The Boomerang paper mentioned earlier is the main academic reference. In industry, IDE plugins for CodeQL and Semgrep use demand-driven techniques to give fast feedback on queries written in the editor. For a researcher exploring a large codebase, the experience is closer to interactive debugging than batch analysis.

Scaling to Millions of Lines

At the monorepo scale, even well-engineered dataflow analyses struggle. Google's Tricorder, Meta's Infer, and Microsoft's PROSE each approach this differently. The common themes are incremental analysis (re-analyze only what changed), aggressive summarization, and tight integration with code review so that findings are surfaced at the moment developers can act on them.

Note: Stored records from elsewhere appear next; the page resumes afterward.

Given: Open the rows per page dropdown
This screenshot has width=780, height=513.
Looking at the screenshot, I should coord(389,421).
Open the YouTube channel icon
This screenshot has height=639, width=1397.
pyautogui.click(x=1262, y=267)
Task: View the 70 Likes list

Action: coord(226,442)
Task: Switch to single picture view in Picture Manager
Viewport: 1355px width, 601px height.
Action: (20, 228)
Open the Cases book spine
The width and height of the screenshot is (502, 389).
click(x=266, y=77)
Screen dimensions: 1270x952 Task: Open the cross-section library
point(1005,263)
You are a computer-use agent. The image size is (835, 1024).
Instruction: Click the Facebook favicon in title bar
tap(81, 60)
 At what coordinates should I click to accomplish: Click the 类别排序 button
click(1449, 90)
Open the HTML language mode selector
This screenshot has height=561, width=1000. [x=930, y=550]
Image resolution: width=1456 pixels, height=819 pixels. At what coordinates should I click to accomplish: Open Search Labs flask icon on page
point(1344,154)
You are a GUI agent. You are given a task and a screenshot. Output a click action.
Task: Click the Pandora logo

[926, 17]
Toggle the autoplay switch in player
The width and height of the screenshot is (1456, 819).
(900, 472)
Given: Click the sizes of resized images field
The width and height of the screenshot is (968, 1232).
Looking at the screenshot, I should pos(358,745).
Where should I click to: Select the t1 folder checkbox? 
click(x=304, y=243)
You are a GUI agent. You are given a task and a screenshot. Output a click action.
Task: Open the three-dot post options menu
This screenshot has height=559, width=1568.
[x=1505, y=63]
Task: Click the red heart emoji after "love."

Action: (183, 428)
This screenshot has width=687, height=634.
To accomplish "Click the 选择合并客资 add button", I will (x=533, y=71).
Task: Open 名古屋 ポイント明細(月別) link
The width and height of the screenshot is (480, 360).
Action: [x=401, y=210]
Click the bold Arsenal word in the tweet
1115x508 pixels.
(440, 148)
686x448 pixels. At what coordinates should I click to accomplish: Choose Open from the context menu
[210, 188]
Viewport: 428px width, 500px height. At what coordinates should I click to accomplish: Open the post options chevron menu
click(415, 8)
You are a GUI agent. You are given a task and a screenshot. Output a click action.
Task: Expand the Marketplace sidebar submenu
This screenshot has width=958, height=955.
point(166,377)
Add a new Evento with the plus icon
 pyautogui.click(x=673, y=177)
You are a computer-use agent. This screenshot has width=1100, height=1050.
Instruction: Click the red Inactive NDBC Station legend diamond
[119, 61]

For teams approaching the megaline scale, the tooling choice matters less than the deployment discipline. Any analysis is useful if it runs on every PR and surfaces findings to the right developer. No analysis is useful if it runs once a quarter and produces a PDF that nobody reads.

How Safeguard Helps

Safeguard runs interprocedural, framework-aware dataflow analysis across every language in your stack and stitches the results together at schema boundaries to produce cross-language reachability findings. When a CVE drops in a TypeScript library used by your frontend, Safeguard can tell you whether the vulnerable function is reachable from any HTTP endpoint your backend exposes. The demand-driven query interface lets your researchers ask targeted questions about specific functions and get answers in seconds rather than waiting for a whole-program analysis. All of this runs continuously in CI, so findings appear when a pull request is opened rather than weeks after merge.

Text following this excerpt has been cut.